Whooping cough: Sadly we still diagnose this dangerous vaccine-preventable infection that is caused by the bacteria Bordatella pertussis. The infection starts with mild cold symptoms but eventually progresses to a severe spasmodic cough. Young babies and children will create the classic whoop sound when breathing in following a coughing fit but older children may not. Furthermore, babies may stop breathing all together. Older children will cough so hard that they will throw up following the coughing fit. Unfortunately, whooping cough can be fatal at worst and cause 3 months of cough at best, so make sure your whole family is up to date on their whooping cough vaccines.
Bronchitis: Bronchitis is inflammation in the bronchus, or large tubes, of the lower airway. While it is a common diagnosis in adults, especially smokers, it is not common in young children. The symptoms typically overlap with either a cold or asthma. The most common cause of bronchitis is a viral infection so antibiotics are not indicated unless there is a secondary pneumonia that has developed.
Asthma: While asthma is not an infection and is going to require its own post, the most common trigger for asthma is a cold. Therefore, if you think your child is wheezing during their illness, it is best to see the doctor. Some chronic coughs may actually be cough-variant asthma even in the absence of wheezing so this is something your doctor may consider if your child has a chronic cough lasting more than 4 weeks.

How should you treat a cough?

If your doctor has prescribed antibiotics for pneumonia, a sinus infection or whooping cough, give the whole course as prescribed. Because most causes of coughs are viral, there isn’t anything we can give to make it go away any faster and antibiotics are not appropriate. But there are things you can do to comfort your child and ease their symptoms.

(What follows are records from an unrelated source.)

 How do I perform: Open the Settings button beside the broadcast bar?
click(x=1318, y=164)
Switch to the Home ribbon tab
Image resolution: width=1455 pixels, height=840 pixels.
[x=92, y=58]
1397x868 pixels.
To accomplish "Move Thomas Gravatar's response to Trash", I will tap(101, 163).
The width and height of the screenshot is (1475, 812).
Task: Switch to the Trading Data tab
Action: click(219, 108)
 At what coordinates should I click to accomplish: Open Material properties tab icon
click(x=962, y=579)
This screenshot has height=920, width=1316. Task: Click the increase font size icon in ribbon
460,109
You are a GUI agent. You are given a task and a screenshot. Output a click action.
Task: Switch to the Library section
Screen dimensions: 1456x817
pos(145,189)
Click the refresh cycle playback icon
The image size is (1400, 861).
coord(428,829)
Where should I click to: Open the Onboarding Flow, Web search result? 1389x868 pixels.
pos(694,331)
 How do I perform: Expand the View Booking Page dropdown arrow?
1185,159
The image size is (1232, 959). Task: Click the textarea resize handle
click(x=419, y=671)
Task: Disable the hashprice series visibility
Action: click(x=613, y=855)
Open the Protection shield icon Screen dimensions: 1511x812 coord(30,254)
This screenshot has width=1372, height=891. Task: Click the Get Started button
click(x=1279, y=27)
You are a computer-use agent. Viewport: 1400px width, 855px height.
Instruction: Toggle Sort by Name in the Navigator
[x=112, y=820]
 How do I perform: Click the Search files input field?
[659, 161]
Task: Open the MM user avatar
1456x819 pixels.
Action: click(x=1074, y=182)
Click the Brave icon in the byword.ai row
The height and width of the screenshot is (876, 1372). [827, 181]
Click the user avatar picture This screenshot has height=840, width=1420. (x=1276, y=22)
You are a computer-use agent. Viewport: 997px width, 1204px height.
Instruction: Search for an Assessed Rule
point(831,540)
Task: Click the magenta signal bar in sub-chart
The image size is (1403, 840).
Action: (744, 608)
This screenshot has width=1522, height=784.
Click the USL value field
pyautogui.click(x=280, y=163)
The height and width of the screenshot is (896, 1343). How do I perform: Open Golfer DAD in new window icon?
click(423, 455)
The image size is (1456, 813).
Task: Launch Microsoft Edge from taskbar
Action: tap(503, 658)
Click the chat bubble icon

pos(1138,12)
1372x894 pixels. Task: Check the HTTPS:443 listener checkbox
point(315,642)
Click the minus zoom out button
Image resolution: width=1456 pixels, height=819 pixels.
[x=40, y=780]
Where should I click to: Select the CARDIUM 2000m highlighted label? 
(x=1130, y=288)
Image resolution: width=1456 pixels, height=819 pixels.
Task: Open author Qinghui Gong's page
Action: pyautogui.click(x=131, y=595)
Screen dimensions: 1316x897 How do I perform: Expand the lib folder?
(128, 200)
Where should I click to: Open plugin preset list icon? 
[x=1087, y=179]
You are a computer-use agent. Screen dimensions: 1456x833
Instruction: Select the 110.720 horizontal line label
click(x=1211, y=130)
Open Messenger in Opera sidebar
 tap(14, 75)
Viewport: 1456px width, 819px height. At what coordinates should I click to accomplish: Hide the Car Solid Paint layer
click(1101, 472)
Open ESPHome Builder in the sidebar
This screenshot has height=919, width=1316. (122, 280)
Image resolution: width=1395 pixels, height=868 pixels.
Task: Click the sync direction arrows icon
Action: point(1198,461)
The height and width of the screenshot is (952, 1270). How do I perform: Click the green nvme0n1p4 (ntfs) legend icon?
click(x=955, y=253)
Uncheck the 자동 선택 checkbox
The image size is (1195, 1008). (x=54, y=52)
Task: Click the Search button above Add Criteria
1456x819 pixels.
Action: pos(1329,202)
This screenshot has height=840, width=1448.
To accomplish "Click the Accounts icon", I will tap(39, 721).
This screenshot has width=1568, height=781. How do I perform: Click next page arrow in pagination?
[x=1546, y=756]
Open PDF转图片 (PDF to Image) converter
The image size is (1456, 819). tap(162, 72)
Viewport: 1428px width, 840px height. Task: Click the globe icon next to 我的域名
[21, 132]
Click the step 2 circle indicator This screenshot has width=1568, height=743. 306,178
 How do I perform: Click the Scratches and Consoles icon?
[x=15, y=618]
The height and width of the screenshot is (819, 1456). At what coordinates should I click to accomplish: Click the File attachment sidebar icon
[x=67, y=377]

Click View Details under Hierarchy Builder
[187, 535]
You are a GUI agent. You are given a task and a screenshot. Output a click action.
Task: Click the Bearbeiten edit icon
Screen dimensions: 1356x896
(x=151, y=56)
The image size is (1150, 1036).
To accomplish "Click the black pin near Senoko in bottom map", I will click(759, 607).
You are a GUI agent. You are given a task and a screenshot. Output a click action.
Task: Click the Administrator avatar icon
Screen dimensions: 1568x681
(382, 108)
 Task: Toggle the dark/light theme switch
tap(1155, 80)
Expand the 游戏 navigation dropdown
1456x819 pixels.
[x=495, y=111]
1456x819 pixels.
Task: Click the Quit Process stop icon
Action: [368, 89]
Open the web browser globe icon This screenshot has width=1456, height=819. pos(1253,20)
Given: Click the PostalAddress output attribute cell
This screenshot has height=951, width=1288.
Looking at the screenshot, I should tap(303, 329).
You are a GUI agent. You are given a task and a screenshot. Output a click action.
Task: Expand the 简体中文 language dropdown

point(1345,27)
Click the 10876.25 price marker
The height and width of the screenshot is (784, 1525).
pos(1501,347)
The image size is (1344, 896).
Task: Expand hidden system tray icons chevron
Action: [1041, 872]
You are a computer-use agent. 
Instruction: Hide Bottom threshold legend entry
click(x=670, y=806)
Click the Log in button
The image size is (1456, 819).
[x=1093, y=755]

  1. Clear the airway by using saline in the nose
  2. Keep secretions looser by maintaining good hydration
  3. Soothe the throat with warm fluids and honey (only over 1 year of age)
  4. Use cough drops for children over 4 years old
  5. Use steam or a humidifier to keep the nasal passages from clogging up
  6. Avoid smoke exposure
  7. Only give decongestants or cough suppressant medications to children over age 6 and only give if it seems to temporarily help the symptoms

When is it time to worry?

As already mentioned above, if your child is coughing longer than 10 days, has any distress with breathing or chest pain, seek medical care. Watch for rapid breathing, retractions (when the muscles sink between the ribs) and extra labor with breathing. Listen for sounds with breathing like stridor (whistle sound with inspiration) or wheezing (whistle sound with expiration). Sometimes parents hear a whistling sound that they think is wheezing but is actually from breathing through a blocked nose. Also, parents often worry in a small child that they can feel a rattle in the chest. This is the child breathing through mucous that is most likely in the upper airway. When in doubt, take your child to see the doctor and if your child is getting tired from breathing, can’t seem to catch their breath or looks blue around the lips, call 911.

Overall, if your child is coughing but is not having any difficulty breathing and has had a normal exam by the doctor, don’t worry. It is likely to pass. However, if things get worse or the breathing looks labored, seek medical care.